While appointing third-party specialists and moving to new surveillance processes to help identify data and recordkeeping failures may have come a little too late for these institutions, other OTC market players can avoid falling foul of the regulators by getting surveillance systems up to speed.

Effective surveillance systems rely on quality, consistent and harmonised data. Collaboration is key to improving security, and market participants need to share data with one another, and with regulators, to identify potential violations more efficiently and mitigate market abuse.

This means employing systems that are capable of processing vast amounts of data in real-time, and that can identify patterns and detect potential violations more accurately.

Access to data

Parameta Solutions, the data and analytics division of TP ICAP Group, the world’s largest inter-dealer broker, has unparalleled access to data to support compliance professionals.

We offer visibility into bid and ask prices, full order lifecycle, trade volumes and transaction details which can support clients' risk assessment and market abuse monitoring requirements.

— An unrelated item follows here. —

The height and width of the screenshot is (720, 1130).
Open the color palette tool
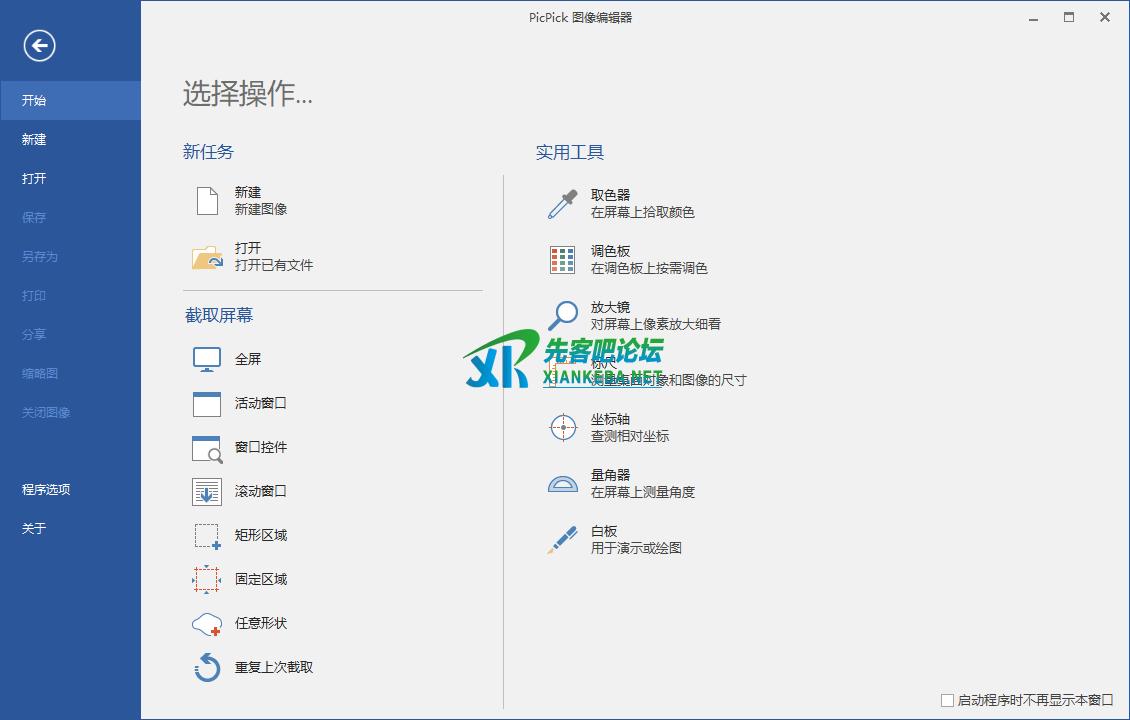(x=563, y=260)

Our data is collated across TP ICAP venues into a curated and normalised feed, with industry-standard taxonomy and nomenclature. Raw order and trade data is further enriched to give deeper insights into the activity and nature of OTC markets.

The curated data can be integrated with incumbent compliance and surveillance systems providing timely and consistent data that adheres to the regulatory regimes across the globe.

It is clear that no institution is immune from the wrath of the regulator where violations occur, but likelihood of violations can be reduced with the right systems in place.